Delapan hari menjelang usia 60 tahun pada tahun lalu, pria tersebut
tersenyum lebar dan hatinya seolah disesaki kebahagiaan yang tak
terkira. Saya menjadi cemburu ketika untuk kesekian kalinya ia terlampau
sederhana melukiskan kebahagiaannya.
Sebagai seorang
pegawai yang memasuki usia pensiun, bukan tunjangan pensiunan yang
berlipat-lipat dari gaji pokok yang ia banggakan tapi ketika bapak ini
melihat cucu pertamanya menjelang hari ulang tahunnya yang ke-60 itu. Ia
mengatakan, “ini hadiah terbesar dari Tuhan untuk saya menjelang usia
pensiun ini.” Kehadiran anak pertama dari kakak sulung pada 2 oktober
2013 itu dilukiskannya sebagai suatu kegembiraan yang melampaui perasaan
senang setiap mendengar berita tentang kenaikan gaji yang tersiar lewat
radio setiap perayaan 17 Agustus.
Dari perjalanan
karirnya sebagai seorang guru di daerah terpencil, saya langsung paham
mengapa ia begitu mengapresiasi sebuah pengalaman "kehadiran", melampaui
apapun.
Digaji pas-pasan, bahkan pada era 1970-an, pernah
terjadi gaji diterima setiap tiga bulan, kemudian jam mengajar yang
padat karena harus mengajar enam kelas hanya oleh tiga guru, dan tinggal
di sebuah rumah yang dilapisi papan yang lapuk dimakan rayap dan
diterangi lampu petromax di daerah yang tak terjangkau kendaraan, ia
hanya berujar demikian, “ada kepuasan tersendiri melihat perkembangan
anak-anak dari tahun ke tahun.”
Anak-anak yang ia maksud
adalah teman-teman saya yang kebanyakan anak petani datang dari kampung
yang terletak di balik beberapa bukit. Mereka datang pagi-pagi, melewati
jalan setapak yang menanjak dengan kaki telanjang sejauh berkilo-kilo,
dan setiba di sekolah, sambil menunggu giliran diajarkan, mereka bermain
bola kaki di tanah miring yang dipaksakan menjadi lapangan sepak bola.
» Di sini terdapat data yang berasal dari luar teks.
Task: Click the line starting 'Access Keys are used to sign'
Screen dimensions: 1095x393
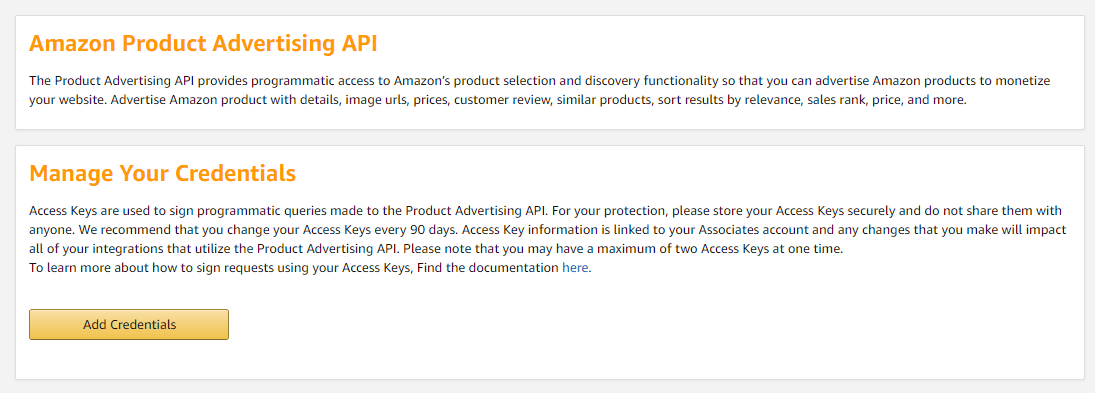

Dan beberapa di antara mereka, tinggal bersama kami di sebuah rumah
karena alasan jarak yang cukup jauh.
Dari situlah saya
memahami bahwa menjadi guru bukanlah terutama soal uang atau gaji. Bukan
soal janji sertifikasi yang harus didapat melalui uji kompetensi
sehingga seolah-olah harus diraih dengan susah payah. Menjadi guru,
sebagaimana kata mother Theresa, cukup melakukan hal-hal sederhana
dengan cinta yang besar,pengorbanan tanpa menuntut imbalan yang sepadan.
Bertahun-tahun
ia dituntut untuk menjadi sabar dalam mengajarkan anak-anak yang masih
segan melihat huruf-huruf alfabet seolah disuruh memegang mutiara yang
tak seharusnya digenggam oleh seorang yang terbiasa bekerja di kebun dan
di sawah. Ia harus setia mendampingi mereka untuk bisa membaca yang
setahun saja rasanya tak cukup bagi anak-anak yang sehari-harinya hanya
membuka buku saat di sekolah. Sepulang sekolah mereka sudah berada di
kebun memegang parang dan cangkul.
Barangkali karena
selalu ditantang untuk bersabar padahal manusia selalu punya batas
kesabaran, suatu kali ia mencurahkan isi hatinya. Katanya, “jangan
menjadi guru. Kamu harus lebih dari saya. Guru adalah orang yang paling
berdosa di dunia.” Diusut-usut, ternyata ia mengisahkan seorang anak di
kelasnya. Sudah bertahun-tahun diajarkan membaca, teman saya itu tetap
menganggap huruf-huruf seperti burung elang yang tak pernah dijangkau
oleh tembakan ketapelnya. Sudah dua kali ia duduk di kelas satu alias
tahan kelas. Padahal ia jarang absen. Suatu ketika ia datang dan penuh
ketulusan ia berujar, “Pak, tolong naikkan saya ke kelas dua. Saya hanya
mau menerima komuni pertama. Setelah itu saya tidak akan sekolah lagi.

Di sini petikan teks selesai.